Description of the task: Even the shortest line counts, so transcribe all the data exactly.

***** Listed records *****

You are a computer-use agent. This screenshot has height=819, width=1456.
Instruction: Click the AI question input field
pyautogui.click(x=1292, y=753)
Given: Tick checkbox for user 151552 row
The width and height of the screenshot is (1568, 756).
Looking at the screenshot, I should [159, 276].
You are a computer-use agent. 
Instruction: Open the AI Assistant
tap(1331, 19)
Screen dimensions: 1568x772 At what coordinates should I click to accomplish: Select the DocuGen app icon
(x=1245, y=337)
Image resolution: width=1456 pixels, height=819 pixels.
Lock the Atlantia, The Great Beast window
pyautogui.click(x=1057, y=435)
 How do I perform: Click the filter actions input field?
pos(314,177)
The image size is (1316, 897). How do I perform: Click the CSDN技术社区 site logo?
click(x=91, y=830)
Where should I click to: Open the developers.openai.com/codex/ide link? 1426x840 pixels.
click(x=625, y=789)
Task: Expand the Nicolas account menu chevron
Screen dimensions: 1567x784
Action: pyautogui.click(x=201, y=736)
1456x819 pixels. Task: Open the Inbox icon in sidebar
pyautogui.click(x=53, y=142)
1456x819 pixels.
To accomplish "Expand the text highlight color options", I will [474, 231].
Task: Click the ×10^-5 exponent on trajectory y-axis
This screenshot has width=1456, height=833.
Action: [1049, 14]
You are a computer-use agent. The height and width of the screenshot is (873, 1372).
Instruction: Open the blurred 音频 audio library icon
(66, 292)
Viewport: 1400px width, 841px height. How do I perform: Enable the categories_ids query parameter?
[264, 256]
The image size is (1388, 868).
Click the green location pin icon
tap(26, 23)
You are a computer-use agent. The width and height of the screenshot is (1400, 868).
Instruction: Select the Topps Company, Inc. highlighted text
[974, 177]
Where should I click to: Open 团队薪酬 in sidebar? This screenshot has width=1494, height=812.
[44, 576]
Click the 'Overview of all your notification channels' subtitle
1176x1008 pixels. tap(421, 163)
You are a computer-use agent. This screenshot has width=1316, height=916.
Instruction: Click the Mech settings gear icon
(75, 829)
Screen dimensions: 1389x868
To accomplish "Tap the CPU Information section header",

*****

Finished exercise:
You are a computer-use agent. This screenshot has height=819, width=1456.
Instruction: Click the AI question input field
pyautogui.click(x=1292, y=753)
Given: Tick checkbox for user 151552 row
The width and height of the screenshot is (1568, 756).
Looking at the screenshot, I should [159, 276].
You are a computer-use agent. 
Instruction: Open the AI Assistant
tap(1331, 19)
Screen dimensions: 1568x772 At what coordinates should I click to accomplish: Select the DocuGen app icon
(x=1245, y=337)
Image resolution: width=1456 pixels, height=819 pixels.
Lock the Atlantia, The Great Beast window
pyautogui.click(x=1057, y=435)
 How do I perform: Click the filter actions input field?
pos(314,177)
The image size is (1316, 897). How do I perform: Click the CSDN技术社区 site logo?
click(x=91, y=830)
Where should I click to: Open the developers.openai.com/codex/ide link? 1426x840 pixels.
click(x=625, y=789)
Task: Expand the Nicolas account menu chevron
Screen dimensions: 1567x784
Action: pyautogui.click(x=201, y=736)
1456x819 pixels. Task: Open the Inbox icon in sidebar
pyautogui.click(x=53, y=142)
1456x819 pixels.
To accomplish "Expand the text highlight color options", I will [474, 231].
Task: Click the ×10^-5 exponent on trajectory y-axis
This screenshot has width=1456, height=833.
Action: [1049, 14]
You are a computer-use agent. The height and width of the screenshot is (873, 1372).
Instruction: Open the blurred 音频 audio library icon
(66, 292)
Viewport: 1400px width, 841px height. How do I perform: Enable the categories_ids query parameter?
[264, 256]
The image size is (1388, 868).
Click the green location pin icon
tap(26, 23)
You are a computer-use agent. The width and height of the screenshot is (1400, 868).
Instruction: Select the Topps Company, Inc. highlighted text
[974, 177]
Where should I click to: Open 团队薪酬 in sidebar? This screenshot has width=1494, height=812.
[44, 576]
Click the 'Overview of all your notification channels' subtitle
1176x1008 pixels. tap(421, 163)
You are a computer-use agent. This screenshot has width=1316, height=916.
Instruction: Click the Mech settings gear icon
(75, 829)
Screen dimensions: 1389x868
To accomplish "Tap the CPU Information section header",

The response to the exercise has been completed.